Marina critica mudança no projeto Ficha Limpa

Marina Silva também voltou a criticar a retirada do nome do deputado Ciro Gomes (PSB-CE) da disputa pela Presidência

ELIANA LIMA, Agência Estado

21 Maio 2010 | 13h31

SALVADOR - Pela primeira vez na Bahia desde a sua indicação como pré-candidata do Partido Verde à Presidência da República, a senadora Marina Silva criticou, em entrevista coletiva na manhã desta sexta-feira, 21, a mudança redacional apresentada pelo senador Francisco Dornelles (PP-RJ) no projeto Ficha Limpa.

 

"Eu diria que essa questão foi um verdadeiro gatilho, porque a compreensão que se tinha era de que estava mantida a coerência do projeto. Tanto, que as próprias pessoas que participaram do movimento pela aprovação não tinham conhecimento dessa mudança. O senador Dornelles (Francisco Dornelles (PP-RJ) fez ali um gatilho e ficou uma questão bem delicada porque, agora, tudo o que tínhamos para comemorar acabou inviabilizado", opinou.

 

A pré-candidata afirmou que, a despeito das mudanças no projeto, o seu partido não permitirá a candidatura de pessoas que já tenham sido condenados em segunda instância na Justiça já nessas eleições de outubro próximo.

 

A mudança implementada pelo senador abriu uma brecha para candidatos com ficha suja. A expressão "os que tenham sido condenados", foi substituída pela "os que forem condenados", retardando a medida para aplicação em casos que venham ocorrer após somente após a sanção presidencial.

 

Marina Silva também voltou a criticar a retirada do nome do deputado Ciro Gomes (PSB-CE) da disputa pela Presidência e negou que já tenha pedido o apoio dele sua candidatura. "Estou respeitando o momento do Ciro, mas fiquei muito feliz de a mulher dele, a Patrícia Pilar ter dito que está comigo".

 

Conforme a pré-candidata, é importante para a democracia que a população conte com um amplo leque de candidatos. "Eu acho que o Ciro deveria ser candidato, mesmo concorrendo comigo, porque no primeiro turno a população tem a possibilidade de escolher quem é melhor para o Brasil. No segundo turno a escolha é quem é menos pior para o Brasil", comentou.

 

Ela disse ainda que respeita a decisão do grupo de ex-integrante do Partido Verde, que formarão o partido Livre, de declarar apoio à candidatura da petista Dilma Rousseff. "Respeito a decisão deles.

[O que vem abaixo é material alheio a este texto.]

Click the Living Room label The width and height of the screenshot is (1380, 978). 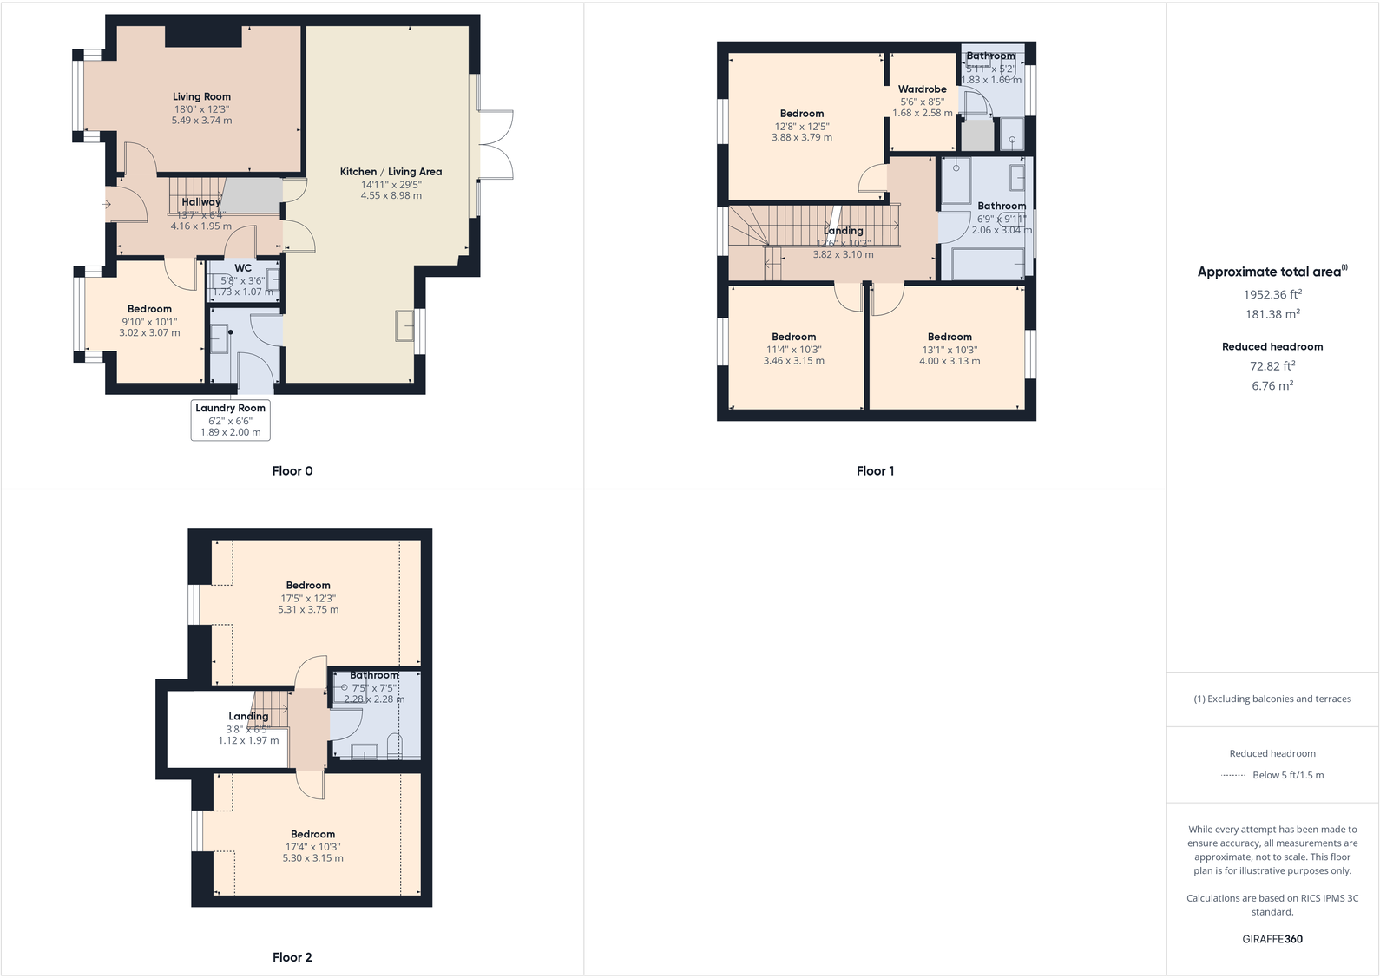(x=201, y=97)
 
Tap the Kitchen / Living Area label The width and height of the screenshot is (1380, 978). (x=391, y=172)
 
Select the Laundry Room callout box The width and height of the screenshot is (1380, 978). (x=230, y=420)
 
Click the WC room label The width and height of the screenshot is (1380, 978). (x=243, y=268)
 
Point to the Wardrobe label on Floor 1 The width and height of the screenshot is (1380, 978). (x=922, y=89)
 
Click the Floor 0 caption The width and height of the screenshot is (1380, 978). (x=292, y=471)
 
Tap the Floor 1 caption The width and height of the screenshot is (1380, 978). (x=875, y=471)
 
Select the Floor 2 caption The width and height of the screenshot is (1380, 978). (x=292, y=957)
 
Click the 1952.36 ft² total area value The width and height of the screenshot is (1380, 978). (x=1272, y=294)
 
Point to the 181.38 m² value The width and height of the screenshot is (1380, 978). (x=1272, y=314)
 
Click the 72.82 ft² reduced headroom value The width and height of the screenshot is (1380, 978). (x=1272, y=366)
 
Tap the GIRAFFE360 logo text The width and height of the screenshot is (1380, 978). (x=1272, y=939)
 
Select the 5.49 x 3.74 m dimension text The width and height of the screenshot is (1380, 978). (x=201, y=121)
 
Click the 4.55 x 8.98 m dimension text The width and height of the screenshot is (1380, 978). (x=391, y=196)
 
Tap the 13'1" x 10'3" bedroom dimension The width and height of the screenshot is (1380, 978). (x=950, y=350)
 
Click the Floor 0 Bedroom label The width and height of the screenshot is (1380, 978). (x=149, y=309)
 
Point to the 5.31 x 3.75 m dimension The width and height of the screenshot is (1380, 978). (x=308, y=610)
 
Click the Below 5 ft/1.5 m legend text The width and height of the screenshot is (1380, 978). (x=1288, y=775)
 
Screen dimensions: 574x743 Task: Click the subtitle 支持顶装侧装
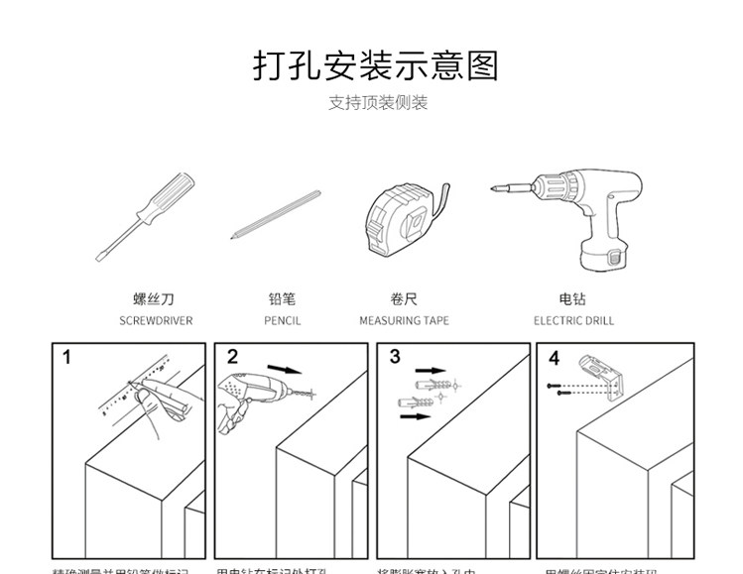click(x=378, y=103)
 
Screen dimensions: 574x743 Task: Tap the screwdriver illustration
click(x=145, y=215)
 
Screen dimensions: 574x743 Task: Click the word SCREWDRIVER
click(x=156, y=321)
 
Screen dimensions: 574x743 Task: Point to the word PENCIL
click(x=282, y=321)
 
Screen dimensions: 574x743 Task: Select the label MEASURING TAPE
click(x=404, y=321)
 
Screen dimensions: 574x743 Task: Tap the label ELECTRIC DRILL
click(x=573, y=321)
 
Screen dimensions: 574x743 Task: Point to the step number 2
click(x=232, y=357)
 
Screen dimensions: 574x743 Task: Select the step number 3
click(x=395, y=357)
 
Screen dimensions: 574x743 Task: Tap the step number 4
click(x=554, y=358)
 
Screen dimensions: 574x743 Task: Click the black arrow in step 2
click(x=285, y=370)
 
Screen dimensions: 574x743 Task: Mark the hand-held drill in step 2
click(x=247, y=389)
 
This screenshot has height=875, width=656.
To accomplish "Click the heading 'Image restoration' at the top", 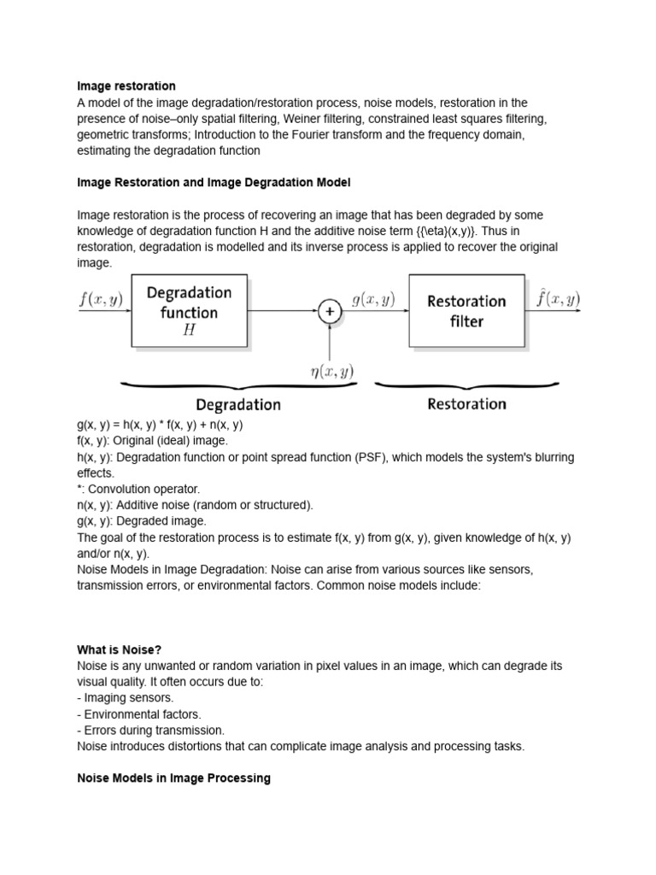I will pos(126,86).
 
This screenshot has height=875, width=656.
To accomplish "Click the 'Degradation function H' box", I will pos(189,311).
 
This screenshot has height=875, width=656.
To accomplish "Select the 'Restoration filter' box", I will pos(466,311).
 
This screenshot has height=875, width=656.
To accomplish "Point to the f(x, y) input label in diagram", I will pos(101,300).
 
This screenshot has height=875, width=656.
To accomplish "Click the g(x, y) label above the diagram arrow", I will pos(373,300).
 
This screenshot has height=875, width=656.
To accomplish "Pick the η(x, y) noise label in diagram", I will pos(331,371).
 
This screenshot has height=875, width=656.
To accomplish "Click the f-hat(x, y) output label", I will pos(558,299).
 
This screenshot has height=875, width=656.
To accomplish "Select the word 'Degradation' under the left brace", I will pos(238,404).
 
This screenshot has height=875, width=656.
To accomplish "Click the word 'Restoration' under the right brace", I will pos(466,403).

Democracia é assim".

 

A senadora negou ter uma postura de discriminação à população gay. "Respeito a todos na sua condição e dignidade humana", afirmou, defendendo a aplicação, pelo Estado, de políticas públicas para todos, embora tenha ressaltado que não usa de demagogia, nem levantaria a bandeira gay. "Procuro ser coerente com as minhas crenças".

 

Logo cedo a senadora se encontrou reservadamente com o arcebispo de Salvador e primaz do Brasil, cardeal D. Geraldo Majella Agnelo, e com o bispo-auxiliar D. Carlos Petrini, com quem, segundo ela, tratou sobre questões ligadas à saúde e educação, duas preocupações dos religiosos.

 

Agora à tarde, ela segue para a Associação Comercial da Bahia, onde fará palestra, e à noite, na Câmara de Vereadores, participa de sessão especial em homenagem à igreja Assembleia de Deus. No sábado, 22, a senadora prestigiará o lançamento das pré-candidaturas de Luís Bassuma para o governo do Estado e de Edson Duarte para o Senado pelo PV.